Text section:
* Begin *

Designing Bookworm to Badass's Cover
Pen & Paper · Adobe Illustrator · Midjourney · Gigapixel · Photoshop
If you are just here to see the cover of Bookworm to Badass in all of its colorful glory, then here you go! Keep scrolling to see how the cover was made.
Also, the book is now available on Amazon and Kindle Unlimited!
Table of Contents
For your convenience, here are the links to each of the below sections. You might only care about how I used AI art or how I photobash graphical assets. If that’s the case, you won’t hurt my feelings if you skip the boring* stuff.
- Mistakes & Relaunch (A bit long)
- Pen & Paper (Start here for typography)
- Adobe Illustrator
- Midjourney / AI Art (Start here for art)
- Gigapixel & Photo AI
- Photoshop & Polish
- Done! (Start at the end?)
* Boring? My stuff’s not boring!
Mistakes & Relaunch
I think it’s worth starting with some context. Bookworm to Badass was not the original title. And thus, obviously, this is not the original cover.
On December 10th, I launched the book to crickets. Two days later, I pulled the book, sought help, and after many hours, created the above cover that seems to have garnered a lot of interest. Yay!
Turns out, designing an effective cover can be quite challenging. A cover is a single image that must attract the right reader. If the cover fails, the book fails.
View the original cover and design process:
I’m a Fudging Vampire! Does That Mean I Sparkle?
Mistakes
Vampire
When we look at something, we make immediate judgment calls. This is rooted in our survival instincts. And though buying a book is hardly a dangerous endeavor, our brains don’t care. They are data sponges, absorbing, evaluating, organizing, and discarding information constantly.

* End *

Material supplied:
* Begin *

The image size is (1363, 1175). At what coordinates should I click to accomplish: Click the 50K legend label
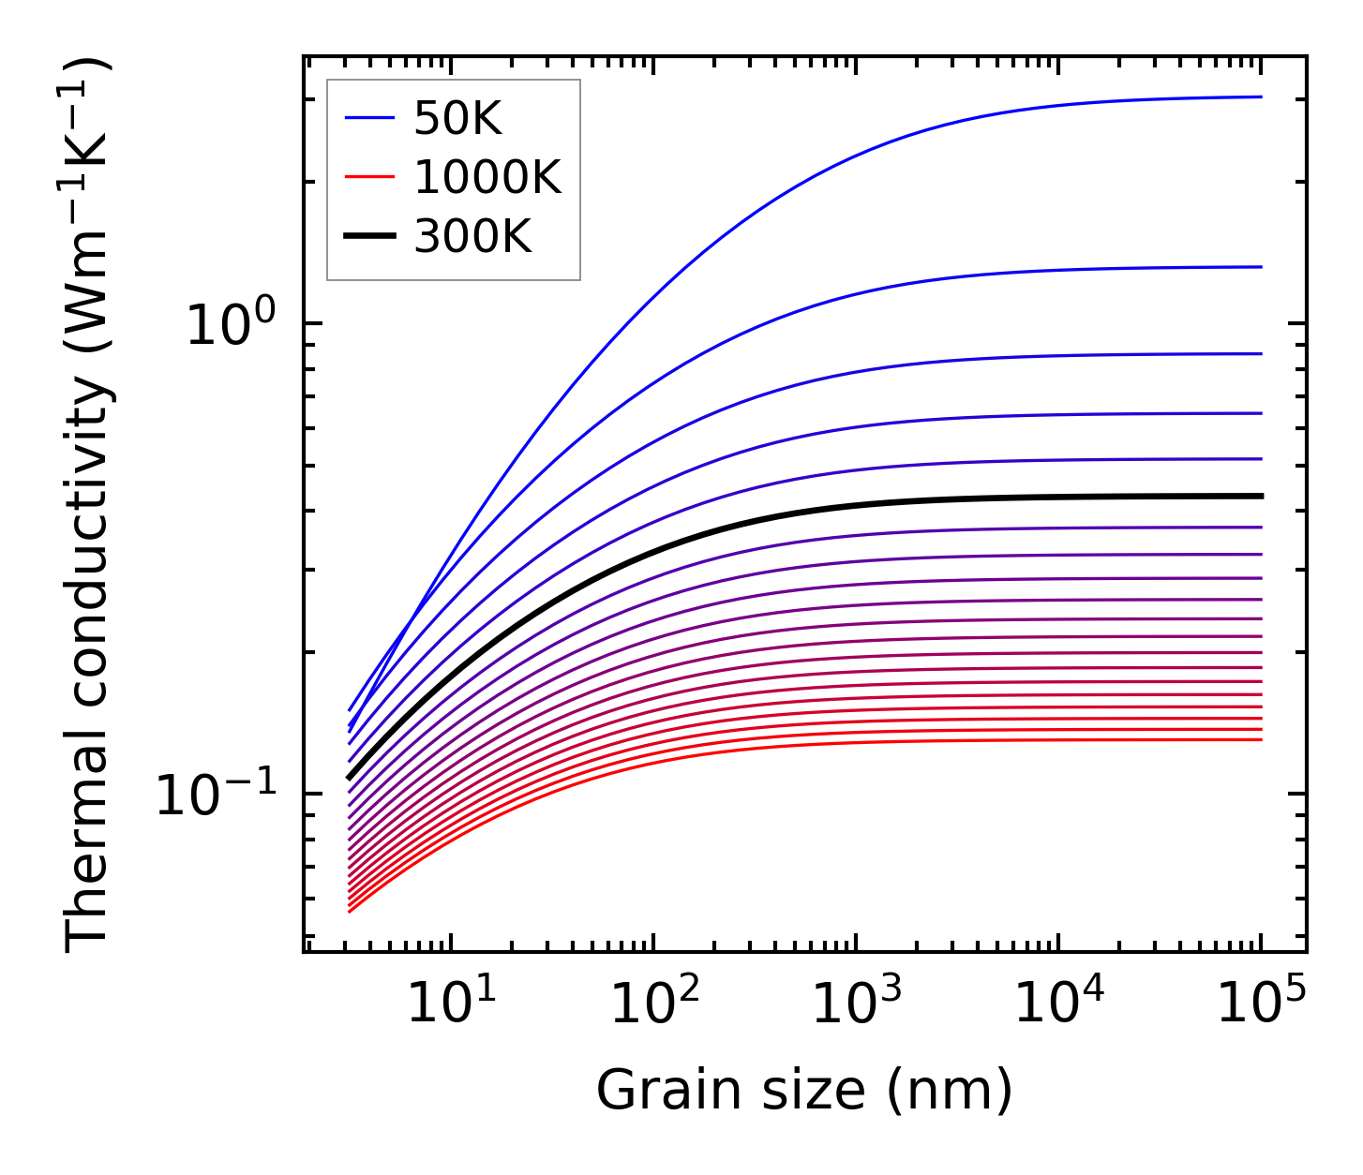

* End *
* Begin *

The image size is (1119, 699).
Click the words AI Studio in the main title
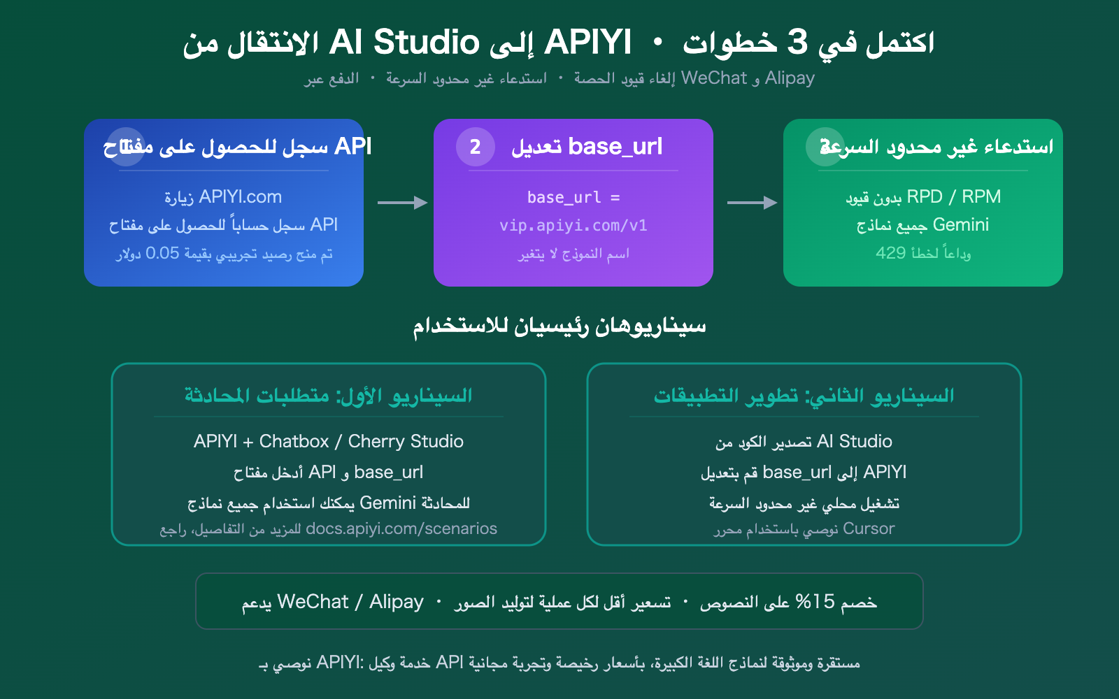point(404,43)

* End *

What this task involves:
Extend the write-up on designing the Bookworm to Badass cover, picking up right after its last sentence.

Task answer:
So when prospective readers see vampire on the cover, the word is associated with preconceived biases. They make assumptions.
But this book is not a vampire book.
Sarah becomes a vampire. True. But it’s a character class. She doesn’t drink blood; she draws essence from others, which works as her mana to trigger skills. She’s immortal, but so is everyone else. And the book is not gothic horror or steamy romance or urban fantasy.
The assumptions readers made were wrong because I included the wrong content on the cover. Worse, readers who wanted a traditional vampire story would likely not be satisfied by this book.
And so, with one simple word, I doomed the book to failure.
The Title
I like long and whimsical titles that I can use to convey the tone. In a way, the title should tell a story. If I’m writing something funny, I want the title to make the reader laugh. If the title can make them laugh, the story will too.
Arachnomaner’s subtitle plays with irony: Oh Sh*t! I F*cking Hate Spiders! And yet, he’s an Arachnomancer. We know what to expect.
I’m a Fudging Vampire! Does That Mean I Sparkle?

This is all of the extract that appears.